## [SOURCE EXTRACT]
------------------------------------
I actually think that historically, people have had a better understanding of this than we do now. I think that we, in contemporary America especially, have this illusion that we have total control. Now, I talk a lot about all the control you do have over your mind and your feelings and your results that you create for yourself in your life, but we do not control our circumstances.
That’s the whole point. It’s how we react to them. And I think that a lot of us in the US at least, have grown up, we haven’t experienced war, we haven’t experienced famine, we haven’t experienced a lot of the lethal illnesses that used to be part of everyday life, or that still kill people in other countries all the time. We have an unrealistic belief in our ability to control our lives and forestall our own mortality, I think.
And I think that this kind of pandemic panic is really bringing that to the fore for us and really showing us just the truth which was always true, which is that life is unpredictable and that our time here is limited, and that we can’t control when we or anyone else is going to be here or not. And we have to make peace with that and return to that certainty because it’s all we ever know.
And the panic comes from trying to resist that truth and trying to control something that can’t be controlled. I’m not saying that doesn’t mean you don’t want to take some certain actions to prepare for various potential outcomes. I’m going to talk later about that a little bit. But it will always feel terrible if you are trying to do it from a place of trying to control 100% who lives or dies, including you. Whether there’s a pandemic happening or not, you will always feel insane because that is not something you can control.
And this is true about your loved ones also. They too may die someday. That’s the truth of human – not may die, they will die someday. You may or may not be here for it. That’s another truth of human life. It’s always been true. Whenever that happens, if you are still here, you will get to experience it and decide how you want to show up for it.
It’s often not what or when or how we want. And that is okay. That’s part of being a human. That experience of grief or suffering or pain or loss that we are all so afraid of and trying to forestall, there’s no forestalling it. You’re going to have that experience someday, whether it’s now or in 10 years, whether it’s because of this virus or some other virus or something completely random.
And so trying to control something that you can’t control for yourself or anyone else, that’s what will make you feel agitated and crazy. And I see a lot of that happening with also people trying to control their loved ones. Now, make them believe the same things you believe about the virus, make them act in certain ways that they don’t want to act. Just because there’s a virus now doesn’t mean that that is going to be any more effective than trying to control people in non-virus situations. It’s going to feel just as terrible and be just as ineffective.
------------------------------------
## [EXERCISE AIM]
Answer these questions using the passage on control:
1. What does the passage say we do not control?
2. According to the passage, where does the panic come from?
3. Besides the virus itself, whom does the passage say many people are trying to control?

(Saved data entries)
------------------------------------
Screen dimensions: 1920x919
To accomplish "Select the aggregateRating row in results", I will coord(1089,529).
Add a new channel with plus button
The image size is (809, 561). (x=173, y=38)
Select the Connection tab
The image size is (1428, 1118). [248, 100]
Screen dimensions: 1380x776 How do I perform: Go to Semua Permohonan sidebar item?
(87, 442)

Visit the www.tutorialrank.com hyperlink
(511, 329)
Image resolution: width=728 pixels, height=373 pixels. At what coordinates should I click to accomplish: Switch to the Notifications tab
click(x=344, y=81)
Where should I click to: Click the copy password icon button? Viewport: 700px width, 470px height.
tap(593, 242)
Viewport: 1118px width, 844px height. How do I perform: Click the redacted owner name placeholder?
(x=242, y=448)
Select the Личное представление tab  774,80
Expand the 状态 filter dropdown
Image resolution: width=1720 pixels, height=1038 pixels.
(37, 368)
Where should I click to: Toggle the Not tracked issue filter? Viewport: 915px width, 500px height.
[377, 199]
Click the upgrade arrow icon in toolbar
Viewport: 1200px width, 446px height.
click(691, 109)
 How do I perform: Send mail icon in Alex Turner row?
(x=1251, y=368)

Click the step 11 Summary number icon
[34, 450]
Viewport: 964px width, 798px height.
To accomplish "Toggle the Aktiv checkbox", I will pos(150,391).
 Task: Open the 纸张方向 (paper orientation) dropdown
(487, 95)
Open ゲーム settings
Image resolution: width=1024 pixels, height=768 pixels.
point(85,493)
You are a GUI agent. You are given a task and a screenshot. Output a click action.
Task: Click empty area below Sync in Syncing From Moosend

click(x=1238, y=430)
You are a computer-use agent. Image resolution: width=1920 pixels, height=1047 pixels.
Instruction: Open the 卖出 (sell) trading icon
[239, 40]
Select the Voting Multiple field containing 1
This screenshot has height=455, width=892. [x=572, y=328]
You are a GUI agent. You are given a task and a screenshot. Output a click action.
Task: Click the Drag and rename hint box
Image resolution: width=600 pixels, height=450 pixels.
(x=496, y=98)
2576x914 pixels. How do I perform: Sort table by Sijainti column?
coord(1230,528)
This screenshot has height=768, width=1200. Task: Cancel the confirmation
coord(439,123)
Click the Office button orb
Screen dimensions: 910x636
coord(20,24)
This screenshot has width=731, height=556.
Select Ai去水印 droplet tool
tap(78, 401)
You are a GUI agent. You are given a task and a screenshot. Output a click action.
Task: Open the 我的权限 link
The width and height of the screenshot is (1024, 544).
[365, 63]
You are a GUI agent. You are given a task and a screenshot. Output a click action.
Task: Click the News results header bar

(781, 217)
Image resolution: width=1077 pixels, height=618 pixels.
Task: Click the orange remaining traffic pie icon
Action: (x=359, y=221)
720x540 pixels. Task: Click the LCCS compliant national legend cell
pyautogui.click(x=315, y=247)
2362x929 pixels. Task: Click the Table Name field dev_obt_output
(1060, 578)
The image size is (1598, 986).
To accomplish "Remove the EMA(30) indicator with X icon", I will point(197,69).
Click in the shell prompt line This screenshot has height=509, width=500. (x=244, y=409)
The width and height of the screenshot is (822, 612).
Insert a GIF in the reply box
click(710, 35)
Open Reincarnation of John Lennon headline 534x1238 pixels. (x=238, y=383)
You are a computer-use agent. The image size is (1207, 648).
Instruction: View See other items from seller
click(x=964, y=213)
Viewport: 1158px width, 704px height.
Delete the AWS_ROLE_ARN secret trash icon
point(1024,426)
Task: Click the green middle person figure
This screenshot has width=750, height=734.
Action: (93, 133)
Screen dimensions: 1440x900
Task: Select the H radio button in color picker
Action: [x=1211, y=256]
------------------------------------
## [FINISHED TASK]
1. We do not control our circumstances.
2. The panic comes from trying to resist the truth and trying to control something that can't be controlled.
3. Many people are trying to control their loved ones.